Rather than call them terrorists, which means that they can't be spoken to, they can't be dealt with, why don't we understand what the aims of their movements are? Put them in conversation with people who are committed to a non-violent resolution of that conflict, and get them to lay down their arms. Now, that is what I said about Hezbollah and Hamas. I made that very clear, and I actually likened it to the Irish Republican Army. I said, "How did that work, such that those folks agreed to put down their arms? Who reached out to them? Who made it possible for them?"
I actually see it as an obligation of the left, let's say. You want equality for Palestinians, you want political self-determination for Palestinians, or you want Israeli Jews and Palestinians to live on the basis of equality in a single state or a two-state solution. The only way you're going to get that is through a transformation of power, the end to the occupation, and the end to the siege of Gaza and the bombardments and the forms of imprisonment that we're seeing.
I have always been in favor of non-violent modes of achieving equality and justice in Palestine. I believe that it is possible to understand something like Hamas as part of a liberation struggle with a hideous tactic, with an unjustifiable tactic. Those who are in favor of that liberation should be speaking to them and working with them, as I believe they are now, to persuade people to move to non-violent modes of reconciliation and forms of justice.

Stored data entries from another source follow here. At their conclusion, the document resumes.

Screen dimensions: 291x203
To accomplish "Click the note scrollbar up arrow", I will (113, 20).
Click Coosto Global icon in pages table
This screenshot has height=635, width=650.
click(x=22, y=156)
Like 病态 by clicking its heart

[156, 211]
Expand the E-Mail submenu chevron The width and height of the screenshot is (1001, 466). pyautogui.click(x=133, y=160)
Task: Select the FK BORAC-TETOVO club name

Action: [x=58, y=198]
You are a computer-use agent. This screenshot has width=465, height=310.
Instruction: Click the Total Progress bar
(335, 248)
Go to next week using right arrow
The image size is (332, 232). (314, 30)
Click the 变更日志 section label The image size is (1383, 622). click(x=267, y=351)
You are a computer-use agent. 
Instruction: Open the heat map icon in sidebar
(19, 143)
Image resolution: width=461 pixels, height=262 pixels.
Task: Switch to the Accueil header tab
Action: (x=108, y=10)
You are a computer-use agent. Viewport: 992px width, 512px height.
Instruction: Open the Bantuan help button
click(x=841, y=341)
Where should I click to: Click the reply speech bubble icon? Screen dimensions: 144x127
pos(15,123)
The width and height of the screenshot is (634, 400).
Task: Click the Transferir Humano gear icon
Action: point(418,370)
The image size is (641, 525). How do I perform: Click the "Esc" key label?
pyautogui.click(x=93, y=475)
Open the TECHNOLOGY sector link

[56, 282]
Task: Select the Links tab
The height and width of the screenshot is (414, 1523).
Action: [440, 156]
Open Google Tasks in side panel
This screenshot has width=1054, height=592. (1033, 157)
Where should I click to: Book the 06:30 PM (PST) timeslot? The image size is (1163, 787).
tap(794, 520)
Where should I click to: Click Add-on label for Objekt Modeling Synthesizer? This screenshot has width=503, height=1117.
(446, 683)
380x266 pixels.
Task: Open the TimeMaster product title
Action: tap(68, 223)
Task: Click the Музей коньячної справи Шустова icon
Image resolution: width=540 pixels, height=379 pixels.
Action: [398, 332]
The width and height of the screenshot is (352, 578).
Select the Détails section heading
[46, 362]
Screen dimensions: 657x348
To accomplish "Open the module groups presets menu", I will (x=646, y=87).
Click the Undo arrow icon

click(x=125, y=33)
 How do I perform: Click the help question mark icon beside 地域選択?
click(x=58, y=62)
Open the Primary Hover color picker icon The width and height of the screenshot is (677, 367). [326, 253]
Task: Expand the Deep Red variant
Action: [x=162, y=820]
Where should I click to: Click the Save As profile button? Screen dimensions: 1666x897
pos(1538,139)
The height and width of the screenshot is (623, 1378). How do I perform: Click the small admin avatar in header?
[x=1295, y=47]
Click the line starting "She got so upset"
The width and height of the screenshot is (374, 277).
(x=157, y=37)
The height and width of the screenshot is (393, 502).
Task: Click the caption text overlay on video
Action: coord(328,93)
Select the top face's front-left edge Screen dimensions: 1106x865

David Remnick: What is terrorism, then? Is that something that you think is a term just used as a cudgel?
Judith Butler: Well, it can be used as a cudgel.
David Remnick: Was Al-Qaeda a terrorist group or part of a liberation movement?
Judith Butler: No, Al-Qaeda is a terrorist group without any question. When we talk about Hamas as terrorist, when people call it terrorist, they're talking about the militaristic wing of Hamas and the atrocities that it has committed, but if we're going to say that it has no political aim, that it's just pure evil, then we are missing the opportunity to understand what is in that political aim that is worth retrieving and affirming and what in that political aim is not worth retrieving and affirming. I just worry that when we revert too quickly to the word 'terrorist', we no longer have a political analysis of the situation, and we're not interested in a political solution.
David Remnick: Professor Butler, thank you very, very much.
Judith Butler: All right. Take care.
David Remnick: Judith Butler is a professor at the University of California at Berkeley. Their books include Gender Trouble from 1990, and the new book, Who’s Afraid of Gender?, which addresses the global backlash against LGBTQ rights.